What you are asked to do -
Retype each record shown below, leaving every character as it is.

Dataset -

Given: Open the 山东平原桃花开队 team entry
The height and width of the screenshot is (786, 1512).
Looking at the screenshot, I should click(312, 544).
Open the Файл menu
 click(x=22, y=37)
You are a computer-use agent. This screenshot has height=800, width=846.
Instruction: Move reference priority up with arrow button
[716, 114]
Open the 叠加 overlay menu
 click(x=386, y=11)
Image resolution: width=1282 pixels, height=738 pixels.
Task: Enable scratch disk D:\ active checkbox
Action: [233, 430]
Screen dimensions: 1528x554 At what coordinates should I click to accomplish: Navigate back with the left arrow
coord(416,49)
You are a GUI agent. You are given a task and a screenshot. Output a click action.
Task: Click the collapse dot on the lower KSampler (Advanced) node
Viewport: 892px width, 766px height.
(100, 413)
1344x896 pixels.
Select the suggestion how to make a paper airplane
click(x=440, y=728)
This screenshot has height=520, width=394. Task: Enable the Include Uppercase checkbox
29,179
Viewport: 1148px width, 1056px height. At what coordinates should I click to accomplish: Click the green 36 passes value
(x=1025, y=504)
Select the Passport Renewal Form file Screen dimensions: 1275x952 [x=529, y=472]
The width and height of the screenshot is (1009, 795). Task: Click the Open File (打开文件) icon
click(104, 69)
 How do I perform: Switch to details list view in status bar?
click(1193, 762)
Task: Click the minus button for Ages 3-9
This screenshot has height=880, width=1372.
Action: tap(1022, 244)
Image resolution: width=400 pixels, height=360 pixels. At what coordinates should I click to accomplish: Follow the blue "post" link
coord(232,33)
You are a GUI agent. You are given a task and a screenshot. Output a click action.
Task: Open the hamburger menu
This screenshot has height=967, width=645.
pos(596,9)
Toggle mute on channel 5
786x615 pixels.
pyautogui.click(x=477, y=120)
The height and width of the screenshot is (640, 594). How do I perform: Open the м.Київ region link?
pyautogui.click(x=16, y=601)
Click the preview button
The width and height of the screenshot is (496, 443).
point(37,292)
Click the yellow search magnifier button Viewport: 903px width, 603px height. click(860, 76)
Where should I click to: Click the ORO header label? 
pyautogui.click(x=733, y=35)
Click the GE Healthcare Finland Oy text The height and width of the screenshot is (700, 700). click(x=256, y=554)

Reply to the exercise -
Given: Open the 山东平原桃花开队 team entry
The height and width of the screenshot is (786, 1512).
Looking at the screenshot, I should click(312, 544).
Open the Файл menu
 click(x=22, y=37)
You are a computer-use agent. This screenshot has height=800, width=846.
Instruction: Move reference priority up with arrow button
[716, 114]
Open the 叠加 overlay menu
 click(x=386, y=11)
Image resolution: width=1282 pixels, height=738 pixels.
Task: Enable scratch disk D:\ active checkbox
Action: [233, 430]
Screen dimensions: 1528x554 At what coordinates should I click to accomplish: Navigate back with the left arrow
coord(416,49)
You are a GUI agent. You are given a task and a screenshot. Output a click action.
Task: Click the collapse dot on the lower KSampler (Advanced) node
Viewport: 892px width, 766px height.
(100, 413)
1344x896 pixels.
Select the suggestion how to make a paper airplane
click(x=440, y=728)
This screenshot has height=520, width=394. Task: Enable the Include Uppercase checkbox
29,179
Viewport: 1148px width, 1056px height. At what coordinates should I click to accomplish: Click the green 36 passes value
(x=1025, y=504)
Select the Passport Renewal Form file Screen dimensions: 1275x952 [x=529, y=472]
The width and height of the screenshot is (1009, 795). Task: Click the Open File (打开文件) icon
click(104, 69)
 How do I perform: Switch to details list view in status bar?
click(1193, 762)
Task: Click the minus button for Ages 3-9
This screenshot has height=880, width=1372.
Action: tap(1022, 244)
Image resolution: width=400 pixels, height=360 pixels. At what coordinates should I click to accomplish: Follow the blue "post" link
coord(232,33)
You are a GUI agent. You are given a task and a screenshot. Output a click action.
Task: Open the hamburger menu
This screenshot has height=967, width=645.
pos(596,9)
Toggle mute on channel 5
786x615 pixels.
pyautogui.click(x=477, y=120)
The height and width of the screenshot is (640, 594). How do I perform: Open the м.Київ region link?
pyautogui.click(x=16, y=601)
Click the preview button
The width and height of the screenshot is (496, 443).
point(37,292)
Click the yellow search magnifier button Viewport: 903px width, 603px height. click(860, 76)
Where should I click to: Click the ORO header label? 
pyautogui.click(x=733, y=35)
Click the GE Healthcare Finland Oy text The height and width of the screenshot is (700, 700). click(x=256, y=554)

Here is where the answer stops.